| Page text |
A Fictional Tale
Thirty seven years ago today Muhammed Ali outpointed Leon Spinks to become the first boxer to win the world heavyweight title three times, at the Superdome in New Orleans.
A crowd of over 60,000 and an estimated worldwide TV audience of 90 million, watched Ali’s historic achievement. It was to be the 36 year old Louisville born boxers final fight and he officially retired in June 1979. He did have two unsuccessful fights in 1979 and 1980 allegedly as he was short of cash but I’m not including them because its my blog, so there!!
The larger than life character initially shunned the limelight in retirement and opened a Bed & Breakfast in Lytham-St-Annes, near Blackpool in England. Here he kept his anonymity by wearing a Groucho Marx plastic nose, spectacles and moustache and using the nom d’plume of Arnold Trubshaw.

| Dataset |
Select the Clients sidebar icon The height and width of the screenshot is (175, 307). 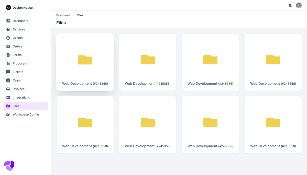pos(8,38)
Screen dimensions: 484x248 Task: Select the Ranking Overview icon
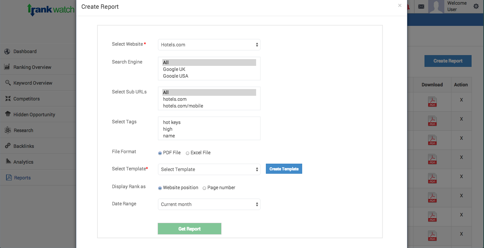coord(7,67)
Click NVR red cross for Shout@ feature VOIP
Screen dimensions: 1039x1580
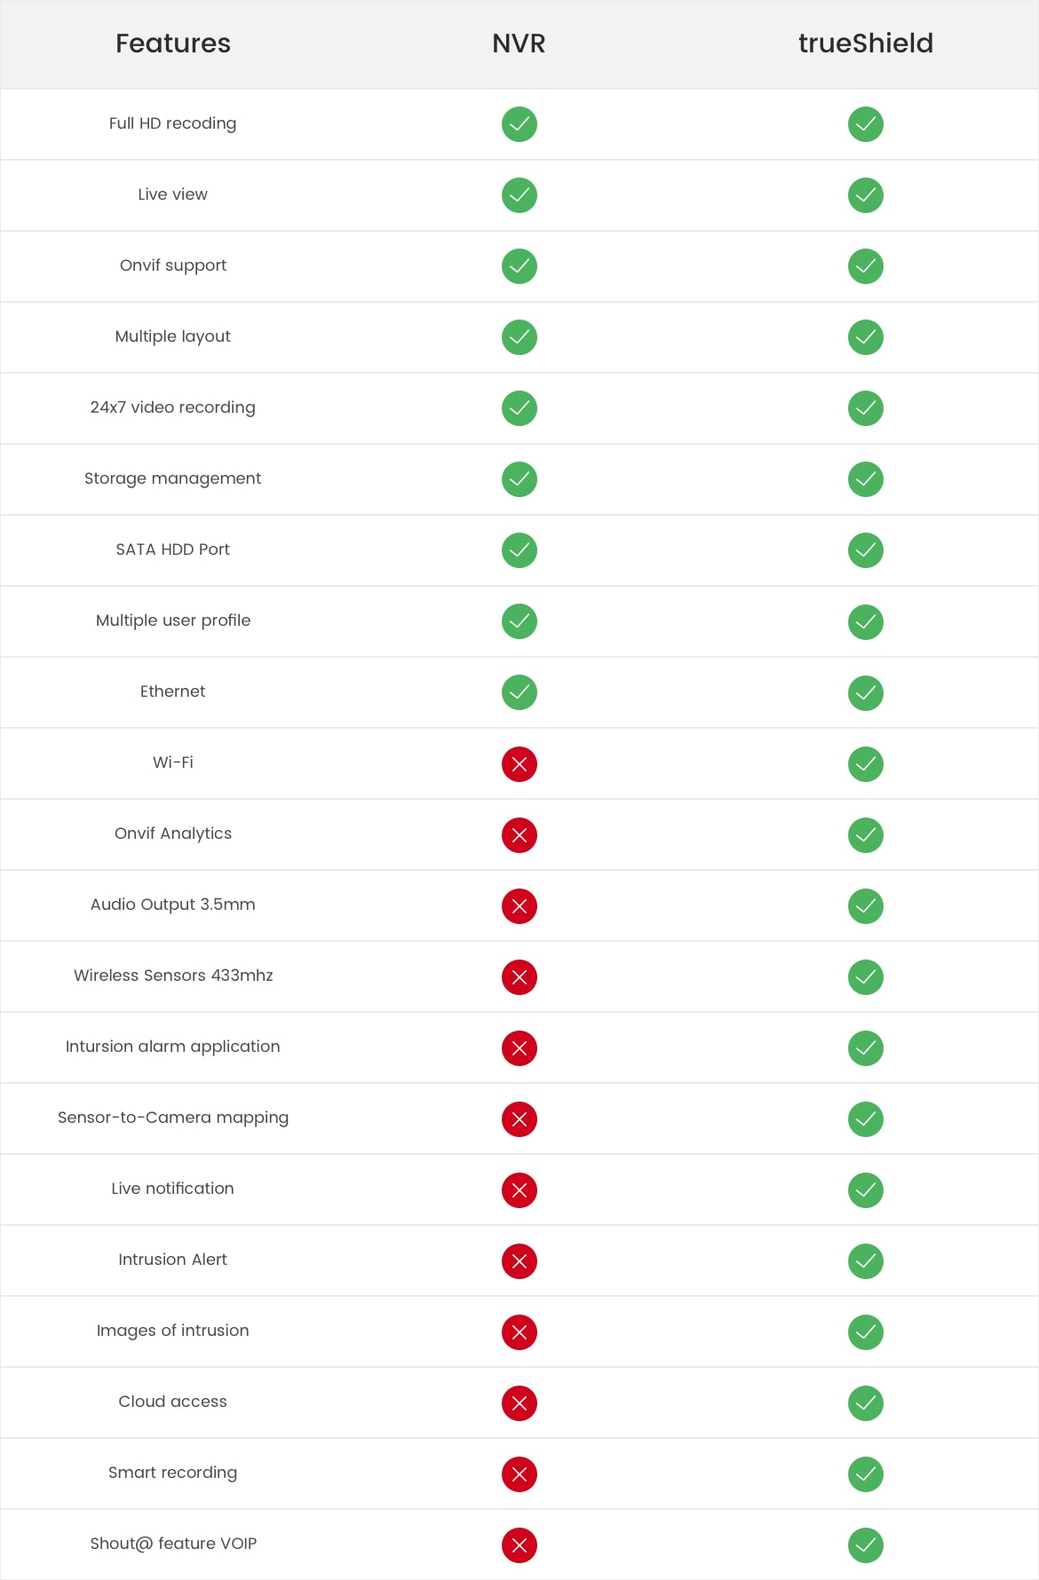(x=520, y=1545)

| Parts of the exercise |
#1 Please shorten the paragraph of the Ali tale that begins "The larger than life character" and keep its main facts.
#2 Pick up the tale about Ali's retirement after its last sentence and carry it on.
The records are drawn from a separate source.

| Responses |
#1 In retirement, the boxer at first avoided the limelight and opened a Bed & Breakfast in Lytham-St-Annes, near Blackpool in England. He stayed anonymous by wearing a Groucho Marx plastic nose, spectacles and moustache, and by going by the name Arnold Trubshaw.

#2
Ali successfully kept his anonymity with these in Lancashire
In his 1970’s tribute song to Ali, singer/songwriter described him as a ‘Black Superman’. The boxer denied he was Superman, although he did seem ill at ease around Kryptonite and a bubbling wreck around Lois Lane!
During his time in Lytham-St-Annes, Ali’s culinary skills came to the fore. Lancastrians would travel for miles to sample Arnold Trubshaw’s Lancashire Hot Pot. Despite its glowing reputation his cookery skills were later to be usurped when George Foreman released a raft of healthy recipes along with his highly successful grill.
Although never commenting publicly about Foreman’s recipes, he was said to find one for Cajun Chicken very tasty, although it would benefit from slightly more seasoning.
Foreman’s grill. Look out for his Cajun Chicken recipe! …. Even Ali likes it!
Ali didn’t stay in Lancashire for long. If your a Yorkshireman his decision will need no qualifying!…… Only kidding my Lancastrian cousins!……… Or am I?!
He returned to the US where he was diagnosed with Parkinson’s Disease in 1984. Medics have differing views as to whether this was resultant from his boxing career. One thing is for certain is that it has been the biggest and toughest fight of his life.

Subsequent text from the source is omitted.